Pressure is the presumed culprit. With the exception of Clijsters, whose upset at the French we'll chalk up to a poor match at a tournament she hadn't played in five years, each of the other 2012 major winners were playing with added expectations in their follow-up.  Li Na went from a famous athlete to a national hero in her native China after her Grand Slam victory. Kvitova began the year No. 32 in the world and had a meteoric rise to the top of the game. Stosur played her first major as a Grand Slam winner in her native Australia, a place where she's never performed well due to added pressure.

"You can't supress the emotions when it means so much to you," she said after the loss.
"It's hard. It's not through lack of trying or not wanting it. You can't pick the times when you do well."
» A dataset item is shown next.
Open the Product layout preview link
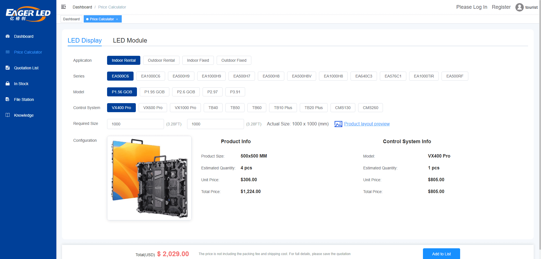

The immediate burdens of becoming a champion have apparently been too much to bear for Li, Kvitova and Stosur. It's understandable on an emotional level, I suppose. On an athletic level, it's much less so. Throughout sports history, it's rarely been the pressure of winning that's afflicted athletes. The burdens of not winning have always been the issue. (Also, only in tennis can playing at home be considered a detriment.)

Nobody asked "where does Phil Mickelson go from here" when he finally broke through and won The Masters. It was assumed he'd gotten over the hump and would begin winning more majors in golf. When LeBron James inevitably wins a title one day, any failures the next year won't be blamed on the added pressure the ring brings him.

Sporting breakthroughs are supposed to alleviate the pressure, not add to it.